始まりの景色
アランは、私には一度も見せたことのない切なげな表情で、イザベラの肩を抱きしめている。
まるで、これから起こる残虐な見世物から、彼女を守るかのように。私から、守るかのように。
私は、その光景に言葉を失った。
※※※※※※※※※※※※
皇妃エリアーナ」
地を這うような低い声。アランが、ようやく私を見た。
その美しい碧眼には、かつての愛も、慈悲も、何も映っていなかった。
あるのは、凍てつく冬の湖のような……汚泥にまみれた何かを見るような、冷え切った侮蔑だけ。

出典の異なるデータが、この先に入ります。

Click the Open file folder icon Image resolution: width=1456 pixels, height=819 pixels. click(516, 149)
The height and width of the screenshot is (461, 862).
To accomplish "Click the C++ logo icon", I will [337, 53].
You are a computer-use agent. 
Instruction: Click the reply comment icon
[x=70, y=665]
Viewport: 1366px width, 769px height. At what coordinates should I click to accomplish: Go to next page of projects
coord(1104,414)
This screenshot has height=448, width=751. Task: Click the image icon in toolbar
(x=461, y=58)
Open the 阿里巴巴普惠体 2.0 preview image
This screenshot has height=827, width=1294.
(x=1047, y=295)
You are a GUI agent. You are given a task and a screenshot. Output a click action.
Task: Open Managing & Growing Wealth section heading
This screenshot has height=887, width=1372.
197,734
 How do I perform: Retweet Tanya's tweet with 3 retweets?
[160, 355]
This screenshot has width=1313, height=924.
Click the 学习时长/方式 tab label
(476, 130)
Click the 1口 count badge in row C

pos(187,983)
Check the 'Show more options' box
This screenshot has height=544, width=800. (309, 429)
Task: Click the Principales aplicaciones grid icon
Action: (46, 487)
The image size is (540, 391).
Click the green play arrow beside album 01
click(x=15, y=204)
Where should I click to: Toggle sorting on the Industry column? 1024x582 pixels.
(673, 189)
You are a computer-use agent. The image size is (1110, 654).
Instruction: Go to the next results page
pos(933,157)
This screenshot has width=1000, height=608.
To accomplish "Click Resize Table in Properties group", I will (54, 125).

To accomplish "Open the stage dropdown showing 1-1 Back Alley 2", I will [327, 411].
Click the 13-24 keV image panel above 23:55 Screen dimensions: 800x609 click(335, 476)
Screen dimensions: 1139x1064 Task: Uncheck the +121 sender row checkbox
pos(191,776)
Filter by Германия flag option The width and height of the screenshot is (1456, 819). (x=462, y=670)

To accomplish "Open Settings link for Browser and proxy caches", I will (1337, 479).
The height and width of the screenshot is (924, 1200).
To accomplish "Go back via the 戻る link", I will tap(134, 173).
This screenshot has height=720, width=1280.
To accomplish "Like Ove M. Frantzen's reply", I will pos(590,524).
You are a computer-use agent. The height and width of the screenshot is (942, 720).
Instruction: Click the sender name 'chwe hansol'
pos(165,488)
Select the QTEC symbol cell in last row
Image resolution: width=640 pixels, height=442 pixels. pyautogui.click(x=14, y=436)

「貴様は、余の寵愛を一身に受けるイザベラに嫉妬し、毒を盛った。さらに、朕の暗殺を企てた大罪人である」
頭が理解を拒否する。イザベラに、毒? 私が? アラン様を、暗殺?
「違う……違います! イザベラ、あなたも何か言って! 私たちがどんなに仲が良かったか、あなたが一番知っているでしょう!?」
私が叫ぶと、イザベラはアランの胸に顔をうずめたまま、か細く震えた。
「……ごめんなさい、エリアーナ様。私、怖くて……あの日、あなたが『皇帝陛下さえいなければ、私がもっと自由になれるのに』と仰るのを聞いて……」
嘘だ。そんなこと、言っていない。
愕然とする私に向け、イザベラは怯えた目で私を見つめた。
そして――アランが彼女の頭を撫でるために視線を外した、ほんの一瞬。
口の端を吊り上げて、嗤った。
心臓が、氷の手で掴まれたように凍りついた。ああ。そう。そうだったの。
最初から、すべて。この二人に、私は、嵌められたのだ。
※※※※※※※※※※※※※※※
最後の二十秒
絶望は、一瞬で燃え盛る憎悪に変わった。
兵士に乱暴に髪を掴まれ、断頭台の冷たい穴に顔を押さえつけられる。
「おまえたちだけは絶対に許さない」
私は、最後の力を振り絞り、首だけをねじ曲げて二人を睨みつけた。
(もし、もう一度……もう一度だけ、やり直せるのなら)
(今度こそ、あなたたちを地獄の底に突き落としてあげる)
ギロチンの刃が空気を切り裂き、振り下ろされた。
――衝撃。
世界が回転した。音は、もう何も聞こえない。
転がった私の「首」は、奇しくも、あの二人の方を向いていた。
聞いたことがある。人の首は、斬り落されてから二十秒ほどは、物が見えると。
(……あと、十五秒)
私の視界の先、緋色の天幕の下。皇帝アランは、微動だにしない。
自分の皇妃の首が、無様に雨に濡れた石畳を転がったというのに、彼は一瞥すらしないのだ。
(……あと、十秒)
私の視界が、ゆっくりと霞み始める。
その、アランの腕の中。震えていたはずのイザベラが、そっと顔を上げた。
彼女は、アランには気づかれないよう、ゆっくりと視線を動かし――転がった「私」の目と、その視線を正確に合わせた。
(……あと、五秒)
イザベラは、怯えた小動物のような可憐な顔で、確かに、私だけにわかるように、ゆっくりと、深く、勝利を確信した笑みを浮かべた。嗤ったのだ。
(……ああ)
これが、私の「最後の景色」。そして、私の「始まりの景色」。
忘れない。その顔も、あの男の冷酷さも。
視界が、完全に闇に塗りつぶされた。